• [Directions for this task]
Copy out every line of the data below verbatim, without changing a single character.

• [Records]
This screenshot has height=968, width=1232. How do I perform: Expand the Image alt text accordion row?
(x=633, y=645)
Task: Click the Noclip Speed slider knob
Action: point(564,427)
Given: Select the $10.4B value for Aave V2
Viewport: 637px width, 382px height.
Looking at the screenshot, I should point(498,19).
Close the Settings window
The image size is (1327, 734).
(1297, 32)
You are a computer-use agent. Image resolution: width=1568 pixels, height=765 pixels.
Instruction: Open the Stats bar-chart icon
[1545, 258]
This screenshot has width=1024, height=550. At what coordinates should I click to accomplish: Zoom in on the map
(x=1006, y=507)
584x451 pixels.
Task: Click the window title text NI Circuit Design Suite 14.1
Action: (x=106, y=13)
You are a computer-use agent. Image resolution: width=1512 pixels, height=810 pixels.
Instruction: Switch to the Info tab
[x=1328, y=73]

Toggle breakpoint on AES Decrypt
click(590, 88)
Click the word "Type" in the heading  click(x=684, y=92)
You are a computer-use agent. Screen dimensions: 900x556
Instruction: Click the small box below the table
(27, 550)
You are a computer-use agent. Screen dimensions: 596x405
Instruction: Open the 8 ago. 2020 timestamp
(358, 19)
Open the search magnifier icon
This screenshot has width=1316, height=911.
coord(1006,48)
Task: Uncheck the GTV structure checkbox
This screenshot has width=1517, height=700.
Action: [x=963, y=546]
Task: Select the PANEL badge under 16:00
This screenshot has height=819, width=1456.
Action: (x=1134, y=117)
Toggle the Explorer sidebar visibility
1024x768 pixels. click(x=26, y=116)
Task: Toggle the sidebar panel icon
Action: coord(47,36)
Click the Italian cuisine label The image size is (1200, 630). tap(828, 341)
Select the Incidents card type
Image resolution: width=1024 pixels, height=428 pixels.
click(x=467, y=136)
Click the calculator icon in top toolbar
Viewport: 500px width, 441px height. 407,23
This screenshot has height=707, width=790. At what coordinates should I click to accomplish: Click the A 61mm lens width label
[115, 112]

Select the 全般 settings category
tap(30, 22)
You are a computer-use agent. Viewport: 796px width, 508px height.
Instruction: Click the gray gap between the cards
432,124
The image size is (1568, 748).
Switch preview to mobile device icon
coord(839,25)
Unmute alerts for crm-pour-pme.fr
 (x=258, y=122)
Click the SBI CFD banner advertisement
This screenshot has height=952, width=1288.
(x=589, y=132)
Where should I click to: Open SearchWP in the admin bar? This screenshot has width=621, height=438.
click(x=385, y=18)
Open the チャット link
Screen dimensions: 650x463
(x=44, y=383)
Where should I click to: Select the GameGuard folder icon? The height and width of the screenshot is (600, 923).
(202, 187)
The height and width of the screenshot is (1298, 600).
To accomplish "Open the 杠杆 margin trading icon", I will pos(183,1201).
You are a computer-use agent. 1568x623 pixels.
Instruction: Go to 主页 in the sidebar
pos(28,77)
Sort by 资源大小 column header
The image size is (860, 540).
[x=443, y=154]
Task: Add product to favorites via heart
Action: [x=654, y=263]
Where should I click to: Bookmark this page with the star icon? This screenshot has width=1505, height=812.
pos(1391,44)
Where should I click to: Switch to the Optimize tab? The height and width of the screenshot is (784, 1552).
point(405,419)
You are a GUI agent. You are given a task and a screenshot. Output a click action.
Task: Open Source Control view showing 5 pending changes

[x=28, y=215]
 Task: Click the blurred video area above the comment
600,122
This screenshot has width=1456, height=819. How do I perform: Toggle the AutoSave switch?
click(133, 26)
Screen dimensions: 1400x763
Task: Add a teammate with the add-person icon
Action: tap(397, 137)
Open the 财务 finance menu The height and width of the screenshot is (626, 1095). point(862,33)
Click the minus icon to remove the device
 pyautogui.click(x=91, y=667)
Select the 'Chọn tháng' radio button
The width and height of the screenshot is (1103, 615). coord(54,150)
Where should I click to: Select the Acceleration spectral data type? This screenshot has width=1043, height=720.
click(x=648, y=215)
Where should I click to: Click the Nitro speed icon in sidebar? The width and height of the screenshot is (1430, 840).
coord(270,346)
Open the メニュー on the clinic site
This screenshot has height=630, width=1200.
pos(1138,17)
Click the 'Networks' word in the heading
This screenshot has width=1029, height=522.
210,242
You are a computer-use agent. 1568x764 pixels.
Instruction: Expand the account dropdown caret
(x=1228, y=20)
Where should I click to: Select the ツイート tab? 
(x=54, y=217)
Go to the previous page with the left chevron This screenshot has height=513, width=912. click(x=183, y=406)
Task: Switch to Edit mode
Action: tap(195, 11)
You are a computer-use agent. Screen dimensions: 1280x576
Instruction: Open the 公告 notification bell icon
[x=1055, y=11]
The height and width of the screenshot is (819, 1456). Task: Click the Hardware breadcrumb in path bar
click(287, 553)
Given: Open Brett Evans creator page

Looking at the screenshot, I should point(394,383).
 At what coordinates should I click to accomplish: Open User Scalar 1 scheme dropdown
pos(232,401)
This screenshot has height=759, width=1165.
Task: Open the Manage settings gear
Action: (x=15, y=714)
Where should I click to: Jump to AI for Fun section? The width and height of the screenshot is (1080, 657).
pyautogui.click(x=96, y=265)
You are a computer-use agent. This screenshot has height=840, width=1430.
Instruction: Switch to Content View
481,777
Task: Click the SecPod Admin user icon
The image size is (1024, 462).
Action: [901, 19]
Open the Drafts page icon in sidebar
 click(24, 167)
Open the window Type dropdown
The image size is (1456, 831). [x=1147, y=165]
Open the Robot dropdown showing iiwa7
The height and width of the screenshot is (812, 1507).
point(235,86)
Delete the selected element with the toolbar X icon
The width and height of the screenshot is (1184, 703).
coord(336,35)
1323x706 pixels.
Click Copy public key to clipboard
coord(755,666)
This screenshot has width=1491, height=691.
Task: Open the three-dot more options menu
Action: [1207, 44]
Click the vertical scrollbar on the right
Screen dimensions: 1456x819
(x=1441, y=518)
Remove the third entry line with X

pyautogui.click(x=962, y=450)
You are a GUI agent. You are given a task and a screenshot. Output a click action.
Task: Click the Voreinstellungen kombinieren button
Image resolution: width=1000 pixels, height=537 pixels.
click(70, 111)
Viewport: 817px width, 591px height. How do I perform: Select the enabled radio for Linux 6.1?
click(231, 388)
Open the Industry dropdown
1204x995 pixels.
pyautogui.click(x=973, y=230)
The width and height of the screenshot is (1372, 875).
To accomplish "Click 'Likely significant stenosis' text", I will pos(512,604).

• [Output of the exercise]
This screenshot has height=968, width=1232. How do I perform: Expand the Image alt text accordion row?
(x=633, y=645)
Task: Click the Noclip Speed slider knob
Action: point(564,427)
Given: Select the $10.4B value for Aave V2
Viewport: 637px width, 382px height.
Looking at the screenshot, I should point(498,19).
Close the Settings window
The image size is (1327, 734).
(1297, 32)
You are a computer-use agent. Image resolution: width=1568 pixels, height=765 pixels.
Instruction: Open the Stats bar-chart icon
[1545, 258]
This screenshot has width=1024, height=550. At what coordinates should I click to accomplish: Zoom in on the map
(x=1006, y=507)
584x451 pixels.
Task: Click the window title text NI Circuit Design Suite 14.1
Action: (x=106, y=13)
You are a computer-use agent. Image resolution: width=1512 pixels, height=810 pixels.
Instruction: Switch to the Info tab
[x=1328, y=73]

Toggle breakpoint on AES Decrypt
click(590, 88)
Click the word "Type" in the heading  click(x=684, y=92)
You are a computer-use agent. Screen dimensions: 900x556
Instruction: Click the small box below the table
(27, 550)
You are a computer-use agent. Screen dimensions: 596x405
Instruction: Open the 8 ago. 2020 timestamp
(358, 19)
Open the search magnifier icon
This screenshot has width=1316, height=911.
coord(1006,48)
Task: Uncheck the GTV structure checkbox
This screenshot has width=1517, height=700.
Action: [x=963, y=546]
Task: Select the PANEL badge under 16:00
This screenshot has height=819, width=1456.
Action: (x=1134, y=117)
Toggle the Explorer sidebar visibility
1024x768 pixels. click(x=26, y=116)
Task: Toggle the sidebar panel icon
Action: coord(47,36)
Click the Italian cuisine label The image size is (1200, 630). tap(828, 341)
Select the Incidents card type
Image resolution: width=1024 pixels, height=428 pixels.
click(x=467, y=136)
Click the calculator icon in top toolbar
Viewport: 500px width, 441px height. 407,23
This screenshot has height=707, width=790. At what coordinates should I click to accomplish: Click the A 61mm lens width label
[115, 112]

Select the 全般 settings category
tap(30, 22)
You are a computer-use agent. Viewport: 796px width, 508px height.
Instruction: Click the gray gap between the cards
432,124
The image size is (1568, 748).
Switch preview to mobile device icon
coord(839,25)
Unmute alerts for crm-pour-pme.fr
 (x=258, y=122)
Click the SBI CFD banner advertisement
This screenshot has height=952, width=1288.
(x=589, y=132)
Where should I click to: Open SearchWP in the admin bar? This screenshot has width=621, height=438.
click(x=385, y=18)
Open the チャット link
Screen dimensions: 650x463
(x=44, y=383)
Where should I click to: Select the GameGuard folder icon? The height and width of the screenshot is (600, 923).
(202, 187)
The height and width of the screenshot is (1298, 600).
To accomplish "Open the 杠杆 margin trading icon", I will pos(183,1201).
You are a computer-use agent. 1568x623 pixels.
Instruction: Go to 主页 in the sidebar
pos(28,77)
Sort by 资源大小 column header
The image size is (860, 540).
[x=443, y=154]
Task: Add product to favorites via heart
Action: [x=654, y=263]
Where should I click to: Bookmark this page with the star icon? This screenshot has width=1505, height=812.
pos(1391,44)
Where should I click to: Switch to the Optimize tab? The height and width of the screenshot is (784, 1552).
point(405,419)
You are a GUI agent. You are given a task and a screenshot. Output a click action.
Task: Open Source Control view showing 5 pending changes

[x=28, y=215]
 Task: Click the blurred video area above the comment
600,122
This screenshot has width=1456, height=819. How do I perform: Toggle the AutoSave switch?
click(133, 26)
Screen dimensions: 1400x763
Task: Add a teammate with the add-person icon
Action: tap(397, 137)
Open the 财务 finance menu The height and width of the screenshot is (626, 1095). point(862,33)
Click the minus icon to remove the device
 pyautogui.click(x=91, y=667)
Select the 'Chọn tháng' radio button
The width and height of the screenshot is (1103, 615). coord(54,150)
Where should I click to: Select the Acceleration spectral data type? This screenshot has width=1043, height=720.
click(x=648, y=215)
Where should I click to: Click the Nitro speed icon in sidebar? The width and height of the screenshot is (1430, 840).
coord(270,346)
Open the メニュー on the clinic site
This screenshot has height=630, width=1200.
pos(1138,17)
Click the 'Networks' word in the heading
This screenshot has width=1029, height=522.
210,242
You are a computer-use agent. 1568x764 pixels.
Instruction: Expand the account dropdown caret
(x=1228, y=20)
Where should I click to: Select the ツイート tab? 
(x=54, y=217)
Go to the previous page with the left chevron This screenshot has height=513, width=912. click(x=183, y=406)
Task: Switch to Edit mode
Action: tap(195, 11)
You are a computer-use agent. Screen dimensions: 1280x576
Instruction: Open the 公告 notification bell icon
[x=1055, y=11]
The height and width of the screenshot is (819, 1456). Task: Click the Hardware breadcrumb in path bar
click(287, 553)
Given: Open Brett Evans creator page

Looking at the screenshot, I should point(394,383).
 At what coordinates should I click to accomplish: Open User Scalar 1 scheme dropdown
pos(232,401)
This screenshot has height=759, width=1165.
Task: Open the Manage settings gear
Action: (x=15, y=714)
Where should I click to: Jump to AI for Fun section? The width and height of the screenshot is (1080, 657).
pyautogui.click(x=96, y=265)
You are a computer-use agent. This screenshot has height=840, width=1430.
Instruction: Switch to Content View
481,777
Task: Click the SecPod Admin user icon
The image size is (1024, 462).
Action: [901, 19]
Open the Drafts page icon in sidebar
 click(24, 167)
Open the window Type dropdown
The image size is (1456, 831). [x=1147, y=165]
Open the Robot dropdown showing iiwa7
The height and width of the screenshot is (812, 1507).
point(235,86)
Delete the selected element with the toolbar X icon
The width and height of the screenshot is (1184, 703).
coord(336,35)
1323x706 pixels.
Click Copy public key to clipboard
coord(755,666)
This screenshot has width=1491, height=691.
Task: Open the three-dot more options menu
Action: [1207, 44]
Click the vertical scrollbar on the right
Screen dimensions: 1456x819
(x=1441, y=518)
Remove the third entry line with X

pyautogui.click(x=962, y=450)
You are a GUI agent. You are given a task and a screenshot. Output a click action.
Task: Click the Voreinstellungen kombinieren button
Image resolution: width=1000 pixels, height=537 pixels.
click(70, 111)
Viewport: 817px width, 591px height. How do I perform: Select the enabled radio for Linux 6.1?
click(231, 388)
Open the Industry dropdown
1204x995 pixels.
pyautogui.click(x=973, y=230)
The width and height of the screenshot is (1372, 875).
To accomplish "Click 'Likely significant stenosis' text", I will pos(512,604).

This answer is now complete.